When the new contract was firmed up with IRCON, a section of Indian government officials was of the view that the Kaladan project would never be completed without the engagement of local sub-contractors and the assistance of the Arakan Army. An official told The Diplomat that IRCON had successfully concluded separate agreements last year with two Myanmar-based companies – Myanmar New Power Construction Limited and Su Htoo Sen – to complete the project in different segments of the incomplete highway.

The Arakan Army and Myanmar military had agreed on an informal ceasefire from 24 November 2022, raising hopes that the Kaladan project could be completed in a short period following IRCON’s contracts with the Myanmar-based firms.

However, the situation turned for the worse after Operation 1027 in northern Shan State when the Three Brotherhood Alliance routed the Myanmar military across a vast swathe of the region bordering China.

The Arakan Army is part of the Three Brotherhood Alliance. The ceasefire between the Arakan Army and Myanmar military was broken in November last year after fresh clashes erupted resulting in the displacement of thousands of civilians. Similar to the situation in many parts of the country, the Myanmar military is on the back foot in Chin and Rakhine State and unable to recover the territories that it had lost to the resistance groups.

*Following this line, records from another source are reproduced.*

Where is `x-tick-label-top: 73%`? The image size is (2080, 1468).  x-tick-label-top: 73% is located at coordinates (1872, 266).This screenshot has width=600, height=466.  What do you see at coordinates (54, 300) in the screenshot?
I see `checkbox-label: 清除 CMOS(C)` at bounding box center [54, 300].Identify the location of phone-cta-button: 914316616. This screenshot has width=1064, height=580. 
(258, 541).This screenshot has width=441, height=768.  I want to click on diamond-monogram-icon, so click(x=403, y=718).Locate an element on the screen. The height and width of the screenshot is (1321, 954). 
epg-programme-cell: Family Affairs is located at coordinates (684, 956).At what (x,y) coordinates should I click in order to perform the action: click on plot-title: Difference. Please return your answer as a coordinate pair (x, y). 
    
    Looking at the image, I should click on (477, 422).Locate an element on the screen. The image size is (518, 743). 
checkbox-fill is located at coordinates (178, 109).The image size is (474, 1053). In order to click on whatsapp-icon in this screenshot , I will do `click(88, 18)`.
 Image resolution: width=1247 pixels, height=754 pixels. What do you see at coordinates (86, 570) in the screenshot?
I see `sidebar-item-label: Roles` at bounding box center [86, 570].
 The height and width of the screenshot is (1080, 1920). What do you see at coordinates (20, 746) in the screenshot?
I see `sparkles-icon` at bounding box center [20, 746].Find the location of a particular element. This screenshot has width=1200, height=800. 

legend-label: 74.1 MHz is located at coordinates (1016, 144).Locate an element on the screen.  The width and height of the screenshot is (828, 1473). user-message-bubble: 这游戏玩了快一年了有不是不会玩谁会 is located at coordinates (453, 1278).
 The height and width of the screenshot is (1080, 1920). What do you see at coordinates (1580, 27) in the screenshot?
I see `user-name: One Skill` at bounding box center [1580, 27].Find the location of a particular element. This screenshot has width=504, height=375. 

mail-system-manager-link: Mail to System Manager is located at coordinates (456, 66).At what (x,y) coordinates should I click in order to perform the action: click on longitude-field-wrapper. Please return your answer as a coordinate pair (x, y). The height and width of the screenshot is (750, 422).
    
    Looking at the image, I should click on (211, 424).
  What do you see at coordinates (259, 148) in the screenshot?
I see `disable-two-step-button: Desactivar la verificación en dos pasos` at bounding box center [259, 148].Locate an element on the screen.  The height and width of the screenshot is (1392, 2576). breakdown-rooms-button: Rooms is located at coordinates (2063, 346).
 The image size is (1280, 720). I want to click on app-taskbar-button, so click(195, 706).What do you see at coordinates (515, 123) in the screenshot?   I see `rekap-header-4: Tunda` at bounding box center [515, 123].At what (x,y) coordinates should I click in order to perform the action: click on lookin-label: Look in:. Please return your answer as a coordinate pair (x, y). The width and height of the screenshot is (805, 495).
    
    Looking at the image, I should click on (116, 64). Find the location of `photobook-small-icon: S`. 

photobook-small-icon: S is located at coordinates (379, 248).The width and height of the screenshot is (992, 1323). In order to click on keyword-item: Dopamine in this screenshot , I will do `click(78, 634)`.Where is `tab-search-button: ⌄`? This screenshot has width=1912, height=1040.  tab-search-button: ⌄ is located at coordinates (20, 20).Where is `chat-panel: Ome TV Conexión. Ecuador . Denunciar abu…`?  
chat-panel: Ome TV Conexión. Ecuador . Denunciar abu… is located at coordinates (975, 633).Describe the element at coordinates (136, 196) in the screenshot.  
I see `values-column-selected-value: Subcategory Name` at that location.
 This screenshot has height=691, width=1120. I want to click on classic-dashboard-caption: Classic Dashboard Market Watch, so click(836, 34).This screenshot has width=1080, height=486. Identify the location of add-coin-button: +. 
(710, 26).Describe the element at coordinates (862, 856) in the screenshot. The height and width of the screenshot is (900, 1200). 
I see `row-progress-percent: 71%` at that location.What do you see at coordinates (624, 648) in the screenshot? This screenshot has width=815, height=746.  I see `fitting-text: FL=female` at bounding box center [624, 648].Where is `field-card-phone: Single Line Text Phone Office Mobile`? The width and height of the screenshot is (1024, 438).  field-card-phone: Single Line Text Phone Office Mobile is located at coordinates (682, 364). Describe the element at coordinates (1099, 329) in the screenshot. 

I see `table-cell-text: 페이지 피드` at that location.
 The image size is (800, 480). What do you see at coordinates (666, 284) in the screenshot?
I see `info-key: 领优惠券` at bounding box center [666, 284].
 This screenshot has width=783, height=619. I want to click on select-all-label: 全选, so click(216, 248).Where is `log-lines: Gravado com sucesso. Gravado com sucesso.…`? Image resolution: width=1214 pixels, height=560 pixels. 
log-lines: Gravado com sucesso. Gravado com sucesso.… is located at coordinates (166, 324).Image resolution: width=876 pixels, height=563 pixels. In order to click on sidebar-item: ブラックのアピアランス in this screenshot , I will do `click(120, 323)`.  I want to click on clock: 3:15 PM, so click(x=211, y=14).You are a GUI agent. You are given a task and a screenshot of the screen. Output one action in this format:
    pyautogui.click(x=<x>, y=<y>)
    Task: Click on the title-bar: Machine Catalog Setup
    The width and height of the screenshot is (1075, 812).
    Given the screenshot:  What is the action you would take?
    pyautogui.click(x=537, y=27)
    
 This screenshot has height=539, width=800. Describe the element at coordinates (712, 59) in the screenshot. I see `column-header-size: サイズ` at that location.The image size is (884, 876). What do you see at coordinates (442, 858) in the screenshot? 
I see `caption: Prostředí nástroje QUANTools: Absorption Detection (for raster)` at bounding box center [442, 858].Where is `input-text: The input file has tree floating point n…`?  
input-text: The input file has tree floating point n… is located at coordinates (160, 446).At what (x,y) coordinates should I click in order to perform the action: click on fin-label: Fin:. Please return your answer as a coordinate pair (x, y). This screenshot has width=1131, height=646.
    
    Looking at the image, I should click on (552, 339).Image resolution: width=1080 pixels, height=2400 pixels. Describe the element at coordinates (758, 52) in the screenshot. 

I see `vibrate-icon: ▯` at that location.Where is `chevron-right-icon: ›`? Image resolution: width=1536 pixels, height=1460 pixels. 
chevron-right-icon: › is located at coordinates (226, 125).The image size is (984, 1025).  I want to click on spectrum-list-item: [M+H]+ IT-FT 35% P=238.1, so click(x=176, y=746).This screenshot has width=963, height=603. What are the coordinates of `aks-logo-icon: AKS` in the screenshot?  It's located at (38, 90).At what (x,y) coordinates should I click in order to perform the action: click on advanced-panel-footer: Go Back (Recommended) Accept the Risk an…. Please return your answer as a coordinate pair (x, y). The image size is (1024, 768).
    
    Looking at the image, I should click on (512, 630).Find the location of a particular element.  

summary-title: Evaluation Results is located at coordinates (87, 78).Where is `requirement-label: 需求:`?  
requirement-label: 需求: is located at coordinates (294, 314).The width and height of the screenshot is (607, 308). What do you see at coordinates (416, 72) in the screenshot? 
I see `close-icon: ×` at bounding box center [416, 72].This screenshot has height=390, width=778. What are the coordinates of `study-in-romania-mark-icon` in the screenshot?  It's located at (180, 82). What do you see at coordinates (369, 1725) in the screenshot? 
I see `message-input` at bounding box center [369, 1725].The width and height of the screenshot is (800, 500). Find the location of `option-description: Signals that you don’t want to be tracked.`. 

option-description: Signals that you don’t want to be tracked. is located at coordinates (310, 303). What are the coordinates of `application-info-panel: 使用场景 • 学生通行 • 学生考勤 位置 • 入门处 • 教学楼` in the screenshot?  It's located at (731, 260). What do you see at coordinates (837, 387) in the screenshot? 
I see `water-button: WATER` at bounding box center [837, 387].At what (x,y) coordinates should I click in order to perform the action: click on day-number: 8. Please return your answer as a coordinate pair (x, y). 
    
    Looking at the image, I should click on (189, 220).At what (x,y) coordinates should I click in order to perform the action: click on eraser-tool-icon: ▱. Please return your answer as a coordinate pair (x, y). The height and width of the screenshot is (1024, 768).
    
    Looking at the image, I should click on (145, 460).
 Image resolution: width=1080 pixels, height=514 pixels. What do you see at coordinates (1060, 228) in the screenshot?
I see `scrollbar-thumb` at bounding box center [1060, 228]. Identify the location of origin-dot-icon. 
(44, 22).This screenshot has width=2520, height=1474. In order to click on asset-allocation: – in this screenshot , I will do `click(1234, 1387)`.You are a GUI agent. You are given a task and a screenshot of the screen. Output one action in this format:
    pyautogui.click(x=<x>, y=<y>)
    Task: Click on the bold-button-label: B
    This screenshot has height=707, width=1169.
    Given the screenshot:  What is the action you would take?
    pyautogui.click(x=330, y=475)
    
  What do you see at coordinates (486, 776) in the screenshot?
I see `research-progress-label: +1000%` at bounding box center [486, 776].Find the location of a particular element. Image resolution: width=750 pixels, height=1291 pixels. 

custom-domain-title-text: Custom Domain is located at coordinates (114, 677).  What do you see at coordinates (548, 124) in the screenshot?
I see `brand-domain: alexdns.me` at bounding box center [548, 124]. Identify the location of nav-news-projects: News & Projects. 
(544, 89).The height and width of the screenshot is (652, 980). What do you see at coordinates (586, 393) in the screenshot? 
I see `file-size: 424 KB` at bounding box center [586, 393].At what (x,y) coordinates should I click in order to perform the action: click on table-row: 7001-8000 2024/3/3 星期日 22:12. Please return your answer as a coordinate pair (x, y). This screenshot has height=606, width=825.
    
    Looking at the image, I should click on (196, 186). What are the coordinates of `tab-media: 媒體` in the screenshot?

The incomplete stretch of the India-Myanmar Kaladan Multi Modal Transit Transport Project along the India-Myanmar border. Photo by special arrangement.

While Indian government officials are not optimistic about the future of the Kaladan project, the Arakan Army is of the view that construction can begin on the incomplete stretch of the highway. “We have been providing security for the project along the Kaladan since 2021. There is no security threat for the project,” Khaing Thu Kha, spokesperson of the Arakan Army, told The Diplomat. He alleged that the project was being delayed by the contractors.

However, it remains to be seen if the contractors would be willing to deploy their workforce in the conflict zone. Given the recent retaliatory attacks by the military against resistance strongholds, the possibility of air strikes in Rakhine State cannot be ruled out.

Rakhine State is among the most strategic regions in Myanmar and is rich in natural resources. The coastal state has immense strategic value for both China and India.

China has begun developing Kyaukphyu as a deep-water port not very far from the Kaladan port at Sittwe. Last December, China and signed a supplementary agreement for developing the deep-water port, where China’s state-owned  Citic Group will have a 70 percent stake in the project. The port will allow China to bypass the South China Sea for oil imports, and gain access to the Indian Ocean. It is the gateway of the 1,700-km China-Myanmar Economic Corridor.

Indian government officials feel that China has already gained an upper hand in Rakhine State and could also use its influence to stall the Kaladan project.